Collected data entries:
━━━━━━

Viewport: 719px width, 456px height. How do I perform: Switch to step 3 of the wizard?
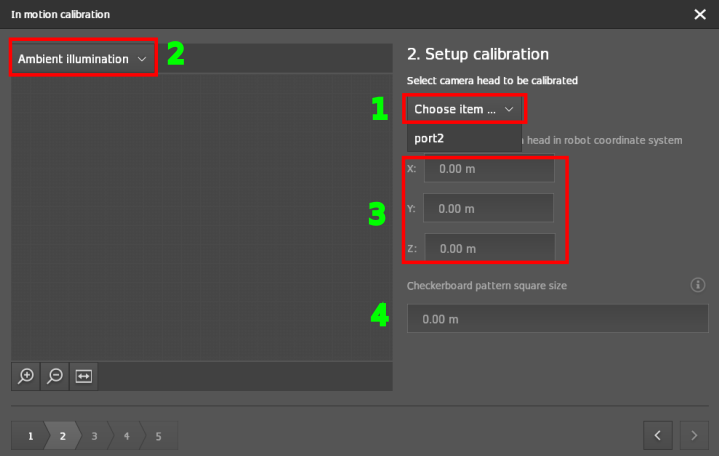coord(94,436)
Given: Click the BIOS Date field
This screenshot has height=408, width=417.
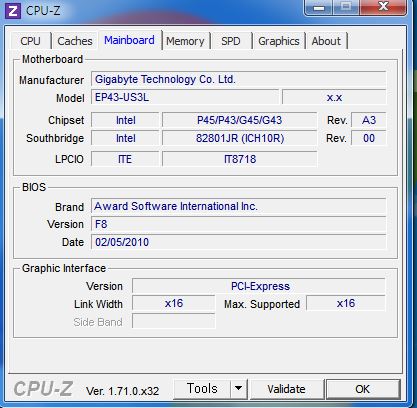Looking at the screenshot, I should point(239,242).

━━━━━━

### Required action
Reproduce exactly, with nothing added, the lines from the line with "Given: Click the BIOS Date field" through the end of the entries above; pictures are to be left out.

### Answer area
Given: Click the BIOS Date field
This screenshot has height=408, width=417.
Looking at the screenshot, I should point(239,242).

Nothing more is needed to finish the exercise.